L'économie américaine fait une entrée trébuchante en 2020
Le vigoureux rallye du Nouvel An, qui a entraîné pour ainsi dire tous les compartiments des marchés financiers, des actions à l'or en passant par les obligations, est tombé à plat dès la deuxième session de l'année. L'attaque aérienne menée par les États-Unis à l'encontre d'éminents militaires iraniens et la crainte d'un conflit armé y étaient évidemment pour beaucoup. Cependant, la montée des tensions au Moyen-Orient n'est pas le seul facteur à avoir affecté le sentiment des marchés la semaine dernière. La confiance des entrepreneurs américains avait en effet créé une déception cuisante vendredi, mais a ensuite été — à tort — éclipsée par l'actualité géopolitique.
L’indice ISM de confiance des entreprises de l’industrie manufacturière s'est contre toute attente retranché encore davantage dans la zone indiquant une contraction (au-dessous de la barre des 50 points). L'indice général pour le mois de décembre affichait à peine 47,2 points, un niveau nettement inférieur au rétablissement espéré à 49,0 points, et aussi le plus bas observé depuis juin 2009. Les détails sous-jacents renvoient une image plus sombre encore. La production s'est véritablement effondrée dans l'industrie manufacturière, retombant de 49,1 à 43,2 points. Cette évolution est à attribuer au repli persistant des nouvelles commandes. Le nombre de commandes entrantes (46,8) trahit la contraction la plus rapide depuis avril 2009. Sur le plan des exportations également, le dégel sur le front commercial ne semble pas être d'un grand secours (du moins jusqu'ici). Pour la cinquième fois en six mois, les exportations affichent un niveau inférieur à 50 points (47,3).

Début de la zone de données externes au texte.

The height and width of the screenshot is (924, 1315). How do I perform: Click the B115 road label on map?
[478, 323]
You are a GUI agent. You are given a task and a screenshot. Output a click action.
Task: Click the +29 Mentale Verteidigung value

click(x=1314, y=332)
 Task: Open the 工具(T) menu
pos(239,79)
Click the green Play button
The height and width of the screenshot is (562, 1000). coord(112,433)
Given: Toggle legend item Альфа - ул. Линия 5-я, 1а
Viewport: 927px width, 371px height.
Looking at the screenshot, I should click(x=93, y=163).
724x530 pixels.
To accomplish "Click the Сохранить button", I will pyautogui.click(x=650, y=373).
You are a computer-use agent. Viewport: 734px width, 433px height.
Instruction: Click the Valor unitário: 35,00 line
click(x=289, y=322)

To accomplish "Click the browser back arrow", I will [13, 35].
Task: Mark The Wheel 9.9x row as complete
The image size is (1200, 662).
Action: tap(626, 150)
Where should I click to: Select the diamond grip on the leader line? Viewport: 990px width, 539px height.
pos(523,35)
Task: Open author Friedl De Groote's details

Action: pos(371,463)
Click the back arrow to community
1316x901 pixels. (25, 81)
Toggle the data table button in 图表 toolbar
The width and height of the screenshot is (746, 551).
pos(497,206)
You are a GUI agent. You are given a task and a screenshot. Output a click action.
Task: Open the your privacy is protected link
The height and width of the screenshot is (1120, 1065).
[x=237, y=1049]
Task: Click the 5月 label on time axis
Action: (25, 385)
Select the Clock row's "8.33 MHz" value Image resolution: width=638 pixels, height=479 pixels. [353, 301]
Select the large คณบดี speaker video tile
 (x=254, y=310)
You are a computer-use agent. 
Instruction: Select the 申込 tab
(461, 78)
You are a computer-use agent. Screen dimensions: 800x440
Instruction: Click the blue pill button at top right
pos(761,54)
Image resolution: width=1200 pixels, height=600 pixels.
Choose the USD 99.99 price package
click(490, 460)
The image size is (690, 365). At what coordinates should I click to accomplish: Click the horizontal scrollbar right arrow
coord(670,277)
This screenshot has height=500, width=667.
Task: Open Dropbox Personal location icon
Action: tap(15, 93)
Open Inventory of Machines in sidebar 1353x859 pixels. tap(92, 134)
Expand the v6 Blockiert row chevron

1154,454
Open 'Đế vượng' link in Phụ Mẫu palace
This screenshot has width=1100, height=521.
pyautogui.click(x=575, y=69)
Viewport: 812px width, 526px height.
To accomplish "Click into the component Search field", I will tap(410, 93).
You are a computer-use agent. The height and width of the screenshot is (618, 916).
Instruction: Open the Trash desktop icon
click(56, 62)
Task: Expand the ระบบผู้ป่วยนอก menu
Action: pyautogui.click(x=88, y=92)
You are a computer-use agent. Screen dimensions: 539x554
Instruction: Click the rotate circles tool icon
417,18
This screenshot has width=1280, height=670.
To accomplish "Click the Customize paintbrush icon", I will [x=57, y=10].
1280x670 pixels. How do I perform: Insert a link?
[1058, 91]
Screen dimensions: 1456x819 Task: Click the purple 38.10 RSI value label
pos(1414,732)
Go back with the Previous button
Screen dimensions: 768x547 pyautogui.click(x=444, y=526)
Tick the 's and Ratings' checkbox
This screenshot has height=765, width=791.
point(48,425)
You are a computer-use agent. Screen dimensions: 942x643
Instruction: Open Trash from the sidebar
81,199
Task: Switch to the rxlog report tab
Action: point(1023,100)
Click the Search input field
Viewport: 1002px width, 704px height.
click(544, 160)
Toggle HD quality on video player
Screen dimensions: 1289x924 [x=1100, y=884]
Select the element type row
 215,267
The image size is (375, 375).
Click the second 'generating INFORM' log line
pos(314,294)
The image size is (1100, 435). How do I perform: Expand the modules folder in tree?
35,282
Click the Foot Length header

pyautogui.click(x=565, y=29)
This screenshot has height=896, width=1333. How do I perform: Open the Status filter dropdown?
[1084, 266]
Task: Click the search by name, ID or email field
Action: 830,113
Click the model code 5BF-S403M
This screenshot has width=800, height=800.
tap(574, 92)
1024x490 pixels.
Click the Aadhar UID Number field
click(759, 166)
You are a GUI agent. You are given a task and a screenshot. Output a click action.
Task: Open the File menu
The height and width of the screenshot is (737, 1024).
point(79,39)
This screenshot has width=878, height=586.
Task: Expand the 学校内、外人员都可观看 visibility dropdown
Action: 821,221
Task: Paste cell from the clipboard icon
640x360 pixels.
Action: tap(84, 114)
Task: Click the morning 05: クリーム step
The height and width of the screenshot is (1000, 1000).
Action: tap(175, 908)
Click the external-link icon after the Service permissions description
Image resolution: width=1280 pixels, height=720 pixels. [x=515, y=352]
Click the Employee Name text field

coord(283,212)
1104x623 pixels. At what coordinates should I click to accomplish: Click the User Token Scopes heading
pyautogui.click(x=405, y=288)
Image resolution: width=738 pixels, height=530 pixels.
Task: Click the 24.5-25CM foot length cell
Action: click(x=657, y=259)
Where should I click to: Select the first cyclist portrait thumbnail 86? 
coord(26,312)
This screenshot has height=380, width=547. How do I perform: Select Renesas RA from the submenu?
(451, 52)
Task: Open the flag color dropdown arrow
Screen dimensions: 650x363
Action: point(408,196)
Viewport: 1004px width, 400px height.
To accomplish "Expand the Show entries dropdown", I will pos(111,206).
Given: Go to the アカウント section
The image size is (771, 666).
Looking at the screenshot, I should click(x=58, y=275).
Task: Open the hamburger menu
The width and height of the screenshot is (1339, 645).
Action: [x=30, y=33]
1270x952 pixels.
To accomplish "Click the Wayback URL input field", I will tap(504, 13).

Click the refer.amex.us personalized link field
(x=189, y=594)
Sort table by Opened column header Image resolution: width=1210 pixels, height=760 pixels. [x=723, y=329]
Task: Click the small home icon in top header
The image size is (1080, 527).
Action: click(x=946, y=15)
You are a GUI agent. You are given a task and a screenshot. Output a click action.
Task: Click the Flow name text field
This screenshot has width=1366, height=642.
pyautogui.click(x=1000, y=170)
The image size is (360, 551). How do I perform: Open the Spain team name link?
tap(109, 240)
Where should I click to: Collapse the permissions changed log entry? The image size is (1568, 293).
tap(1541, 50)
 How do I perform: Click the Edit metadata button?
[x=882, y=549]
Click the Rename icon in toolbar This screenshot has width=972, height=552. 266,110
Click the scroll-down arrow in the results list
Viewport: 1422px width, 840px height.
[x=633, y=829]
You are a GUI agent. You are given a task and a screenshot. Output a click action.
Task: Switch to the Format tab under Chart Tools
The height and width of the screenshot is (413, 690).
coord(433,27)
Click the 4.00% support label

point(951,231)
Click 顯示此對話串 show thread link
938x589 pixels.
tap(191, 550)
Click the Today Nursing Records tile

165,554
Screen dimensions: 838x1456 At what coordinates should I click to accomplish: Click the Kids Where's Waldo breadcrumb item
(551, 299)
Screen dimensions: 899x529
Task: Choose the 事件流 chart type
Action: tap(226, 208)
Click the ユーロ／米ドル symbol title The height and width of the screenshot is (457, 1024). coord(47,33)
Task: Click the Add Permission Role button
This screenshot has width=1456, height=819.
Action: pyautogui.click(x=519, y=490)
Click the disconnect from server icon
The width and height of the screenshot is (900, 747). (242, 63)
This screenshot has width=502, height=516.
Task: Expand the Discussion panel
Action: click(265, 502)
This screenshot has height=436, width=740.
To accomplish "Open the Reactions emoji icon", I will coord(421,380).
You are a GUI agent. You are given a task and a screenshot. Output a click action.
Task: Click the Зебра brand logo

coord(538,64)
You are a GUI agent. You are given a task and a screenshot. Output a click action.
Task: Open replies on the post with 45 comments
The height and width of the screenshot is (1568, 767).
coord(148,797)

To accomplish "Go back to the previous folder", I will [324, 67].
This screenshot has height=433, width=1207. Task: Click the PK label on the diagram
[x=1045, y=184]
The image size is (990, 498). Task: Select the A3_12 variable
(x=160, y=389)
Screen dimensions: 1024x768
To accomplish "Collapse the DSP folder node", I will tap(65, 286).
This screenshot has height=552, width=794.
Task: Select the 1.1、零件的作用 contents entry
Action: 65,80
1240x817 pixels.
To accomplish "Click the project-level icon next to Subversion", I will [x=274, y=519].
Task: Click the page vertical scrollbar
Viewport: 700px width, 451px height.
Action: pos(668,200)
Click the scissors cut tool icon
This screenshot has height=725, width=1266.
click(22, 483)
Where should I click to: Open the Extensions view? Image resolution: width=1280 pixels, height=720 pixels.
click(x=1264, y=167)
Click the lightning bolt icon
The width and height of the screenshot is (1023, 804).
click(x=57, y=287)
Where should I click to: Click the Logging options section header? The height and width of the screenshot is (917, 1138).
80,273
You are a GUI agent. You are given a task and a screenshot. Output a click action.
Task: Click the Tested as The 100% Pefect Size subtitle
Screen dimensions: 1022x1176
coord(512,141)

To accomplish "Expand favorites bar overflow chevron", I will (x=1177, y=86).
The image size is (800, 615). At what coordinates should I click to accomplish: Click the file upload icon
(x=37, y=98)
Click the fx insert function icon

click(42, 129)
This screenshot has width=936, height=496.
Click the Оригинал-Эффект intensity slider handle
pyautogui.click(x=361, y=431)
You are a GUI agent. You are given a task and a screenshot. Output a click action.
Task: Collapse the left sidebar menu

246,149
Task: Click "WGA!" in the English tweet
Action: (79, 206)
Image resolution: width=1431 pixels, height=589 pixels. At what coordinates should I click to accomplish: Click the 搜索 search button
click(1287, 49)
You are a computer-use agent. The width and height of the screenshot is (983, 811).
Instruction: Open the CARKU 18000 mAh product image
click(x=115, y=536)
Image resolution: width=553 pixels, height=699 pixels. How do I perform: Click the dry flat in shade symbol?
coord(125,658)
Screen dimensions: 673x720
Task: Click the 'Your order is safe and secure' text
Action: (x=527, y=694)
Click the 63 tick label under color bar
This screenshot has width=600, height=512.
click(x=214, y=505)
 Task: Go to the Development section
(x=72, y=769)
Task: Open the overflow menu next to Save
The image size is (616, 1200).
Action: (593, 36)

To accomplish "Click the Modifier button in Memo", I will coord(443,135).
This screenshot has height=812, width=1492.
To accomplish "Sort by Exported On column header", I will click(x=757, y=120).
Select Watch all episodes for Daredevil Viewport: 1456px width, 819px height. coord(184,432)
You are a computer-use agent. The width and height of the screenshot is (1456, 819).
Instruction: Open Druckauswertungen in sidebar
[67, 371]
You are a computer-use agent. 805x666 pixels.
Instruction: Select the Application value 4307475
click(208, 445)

En l'absence de nouvelles commandes, les entreprises éliminent le retard accumulé précédemment avec un personnel de plus en plus réduit (45,1 points). Un constat frappant réside dans le fait que les prix payés sont l'un des rares indicateurs à se maintenir au-delà du seuil de 50 points. Cet indice a grimpé de 5 points dans le sillage de la hausse des prix de l'acier et du cuivre, atteignant ainsi 51,7 points. L'objectif d'inflation symétrique de la Fed (2%) a marginalisé la plupart des statistiques relatives aux prix. Vu les tensions géopolitiques et leur impact sur le prix du pétrole (qui se rapproche aujourd'hui de 70 $ le baril), il vaut cependant la peine de surveiller cet indicateur.
L'impact sur les marchés financiers est palpable. La baisse des taux d'intérêt américains est passée à la vitesse supérieure. La courbe s'est finalement aplanie, affichant des différentiels d'intérêt de -4 points de base (2 ans) à -8,9 points de base (10 ans). Le dollar a payé les pots cassés. Le différentiel EUR/USD a rattrapé ses pertes antérieures pour finir sa course à un niveau pour ainsi dire inchangé, aux alentours de 1,1160. Jusqu'à nouvel ordre, la situation technique est donc toujours en faveur de l'euro.
L'économie américaine fait donc une entrée trébuchante en 2020, et nous doutons qu'elle parvienne à se redresser dans le courant de la semaine. Notre attention ira dans un premier temps à l'indice ISM de la confiance des entrepreneurs du secteur des services qui sera publié demain. Les investisseurs tablent sur une légère remontée à 54,5 points. Les taux d'intérêt américains et le dollar auront cependant besoin d'une bonne surprise de taille — mais à notre avis peu probable — pour digérer la publication de vendredi dernier. La grève de GM avait faussé les rapports sur l'emploi des mois d'octobre et novembre. L'édition de décembre (consensus: 162.000 nouveaux emplois) qui paraîtra vendredi mérite dès lors toute notre attention. Après la prestation impressionnante de novembre, le risque de mauvaise surprise est selon nous bien réel. Concrètement, cela signifie que l'actuelle correction des taux d'intérêt américains pourrait persister pendant un certain encore. En ce qui concerne le dollar, le billet vert a à peine profité ces derniers temps de son statut (controversé) de valeur refuge. Le différentiel EUR/USD avoisine actuellement 1,12. Les statistiques économiques de cette semaine pourraient ouvrir la voie à un nouvel équilibre durable au-delà de ce seuil de résistance crucial.